### Dokument
..............................

Hamburg. Elterngruppe darf keine Info-Veranstaltungen an Schulen organisieren. Sie fühlt sich ausgebremst. Doch die Behörde hat ihre Gründe dafür.
Endspurt für die Volksinitiative „G9 Hamburg – mehr Zeit zum Lernen“: Noch bis Montag hat die Elterngruppe Zeit, ausreichend Unterschriften für ihr Anliegen zu sammeln. Nur wenn sie mindestens rund 66.000 Unterstützer gewinnen kann, kommt es zu einem Volksentscheid über die Frage, ob die Schulzeit an den Gymnasien in Hamburg wieder von acht auf neun Jahre verlängert wird.
Allerdings fühlt sich die Initiative von der Hamburger Schulbehörde ausgebremst: Nicht nur habe Schulsenatorin Ksenija Bekeris (SPD) nie das Gespräch mit den Eltern gesucht, wie diese in einem offenen Brief beklagen. Es werde der Volksinitiative auch verwehrt, an den Schulen – die die Veränderung ja betreffen würde – über ihr Volksbegehren zu informieren.

..............................

### Entnommene Angaben
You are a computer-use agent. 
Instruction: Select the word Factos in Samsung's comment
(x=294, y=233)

..............................

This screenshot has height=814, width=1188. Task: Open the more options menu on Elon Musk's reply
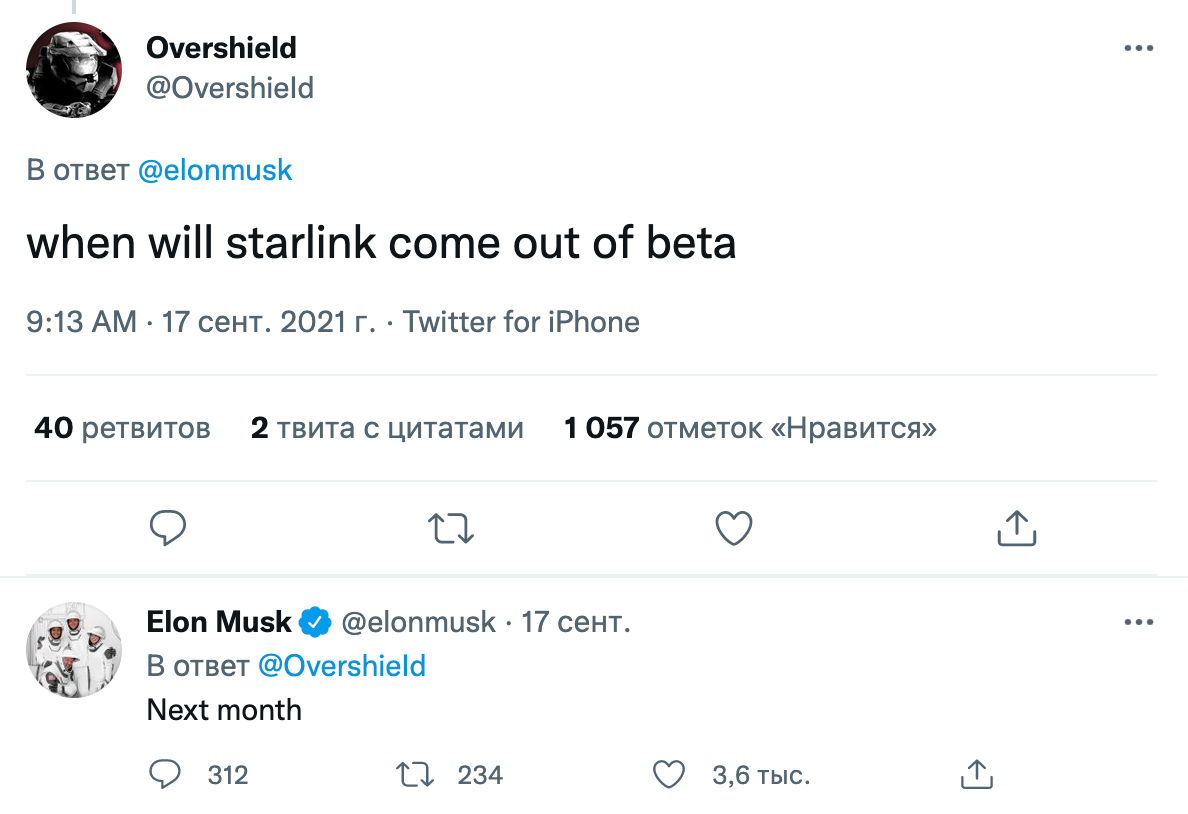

..............................

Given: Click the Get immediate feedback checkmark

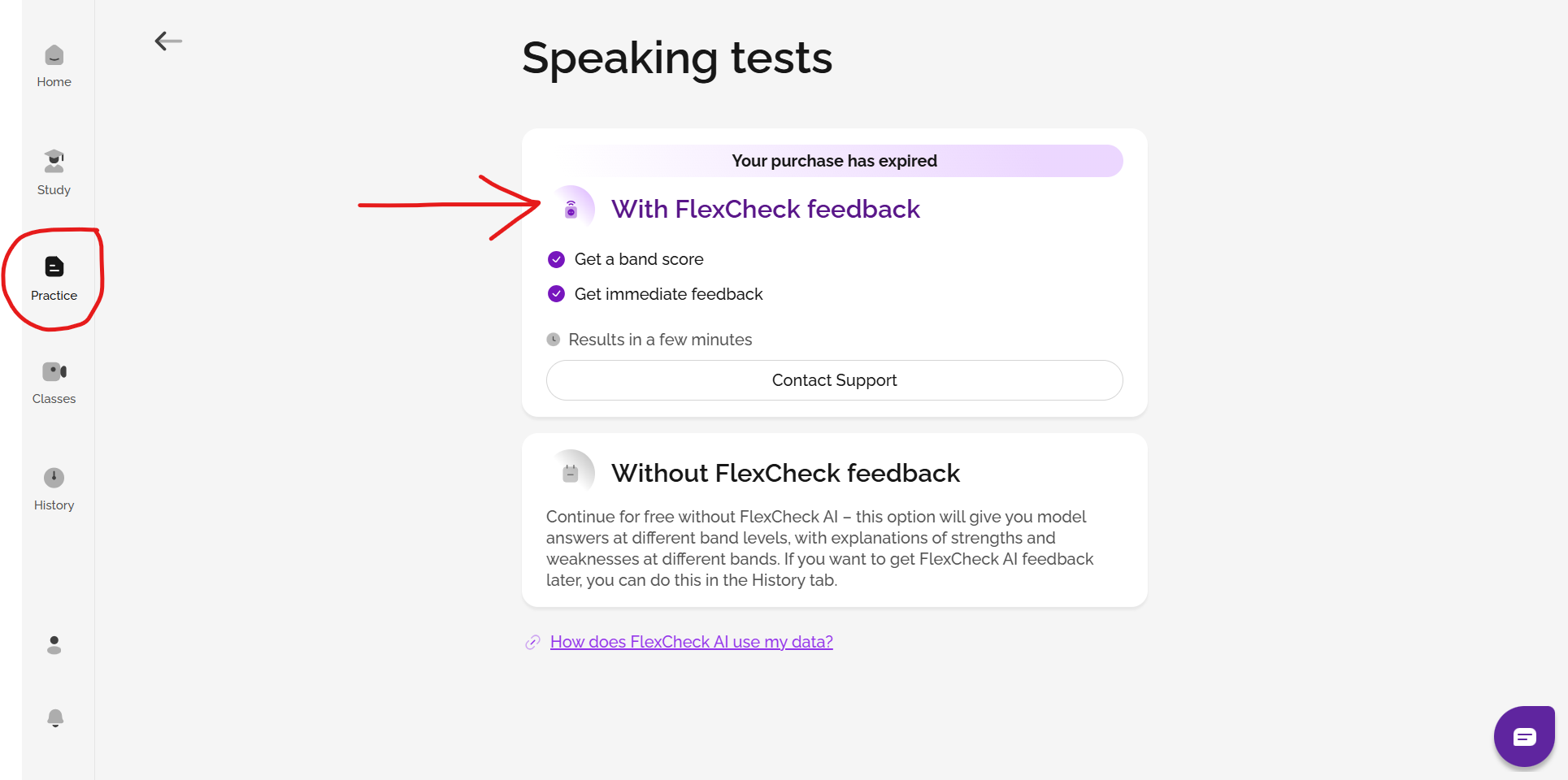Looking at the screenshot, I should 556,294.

..............................

### Anweisung
Gib aus dem Artikel zur Hamburger G9-Volksinitiative alles von „Endspurt für die“ bis hinunter zu „Jahre verlängert wird.“ unverändert aus.

### Antwort
Endspurt für die Volksinitiative „G9 Hamburg – mehr Zeit zum Lernen“: Noch bis Montag hat die Elterngruppe Zeit, ausreichend Unterschriften für ihr Anliegen zu sammeln. Nur wenn sie mindestens rund 66.000 Unterstützer gewinnen kann, kommt es zu einem Volksentscheid über die Frage, ob die Schulzeit an den Gymnasien in Hamburg wieder von acht auf neun Jahre verlängert wird.